音楽だったら、どんな立派なテーマや共感出来る物語があろうと、リズムやメロディー、ハーモニーがつまらないと繰り返し聴こうという気になりません。音楽性が低ければ惹かれないのです。

美術は違う、という人がいますが、私は同じだと思います。例えば絵画なら、やはり、惹きつけられる作品には、優れた造形性があります。色や形、構図、構成、タッチやマチエールなどです。

テーマやストーリーも重要な要素であると思いますが、そこが第一条件ではないと思うのです。もしそこが第一条件に出来る作家がいるとしたら、十分な造形力があるからこそでしょう。

例えば、ミケランジェロの「天地創造」と「最後の審判」。歴史に残る名作、システィーナ礼拝堂の壁画ですが、これはキリスト教的なテーマで描かれています。でも私などはこの世界観を詳しく知らないし、そもそも家の宗教は神道なので、その点に親近感はありません。

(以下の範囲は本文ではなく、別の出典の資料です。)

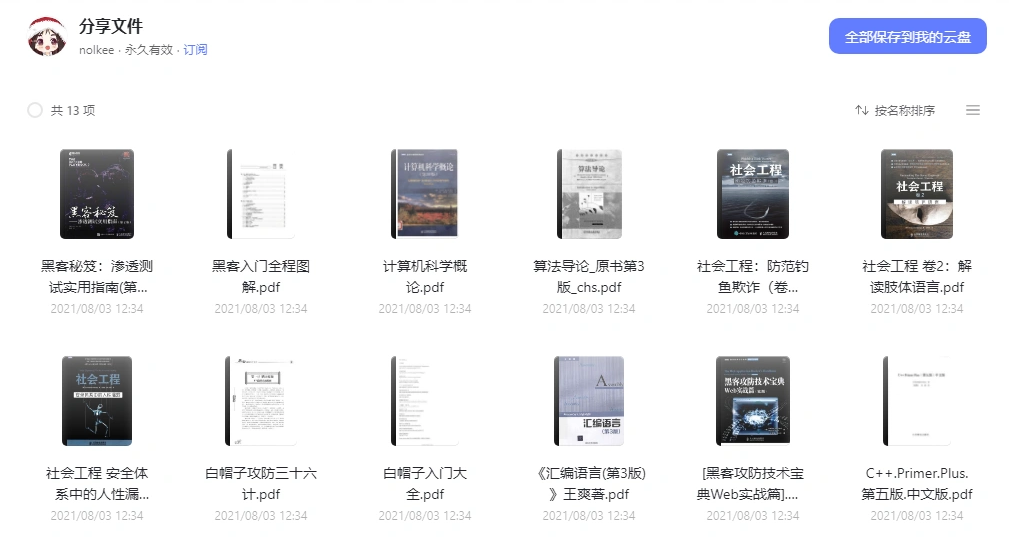Select the 黑客攻防技术宝典Web实战篇 cover
The height and width of the screenshot is (537, 1009).
pos(753,401)
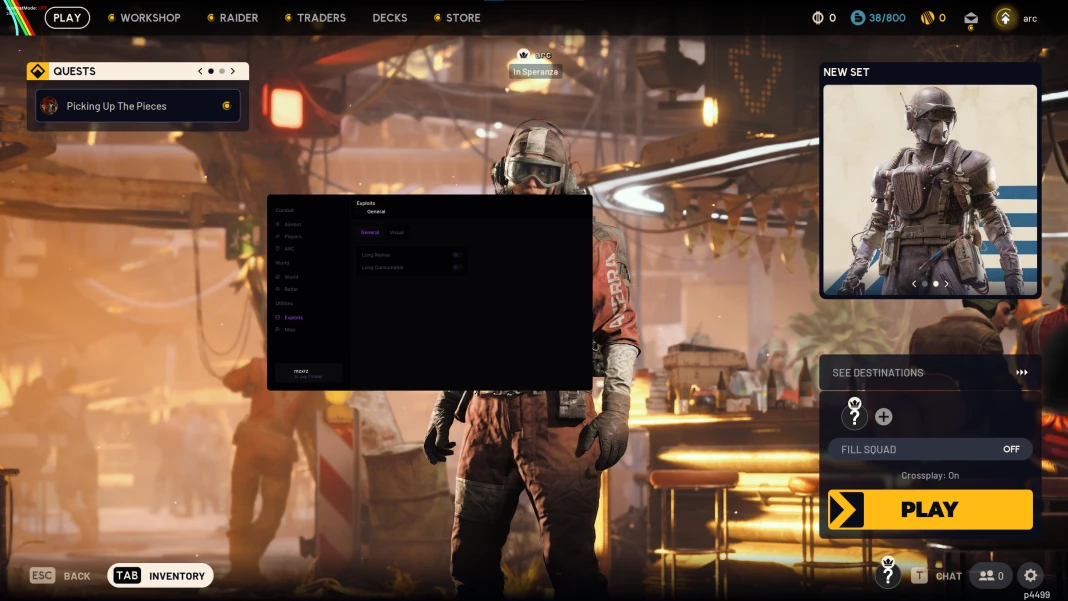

しかしこの作品は素晴らしいと思うのです。それぞれがどのような場面を描いたものであるかは良くわからないですが、この作品世界にグッと引き込まれていきます。

あらかじめ書きますが、キリスト教的世界観が素晴らしいか否かを論じているのではありません。ある人には素晴らしいものであり、また別の人にはどうでもよいものかもしれません。

しかし、そこに関してどのような価値観を持っていようとも、この作品の芸術的価値については、世界中のほとんどの人が認めざるを得ないのではないかと思います。これは造形的な問題だと思います。

ところで、素人が描いたヘタな絵でも素晴らしいものがある、という方がいらっしゃいます。私はカルチャースクールや絵画教室などで、多くの受講生を教えて来ましたので、それについては経験がありますから、その意見はある程度理解できます。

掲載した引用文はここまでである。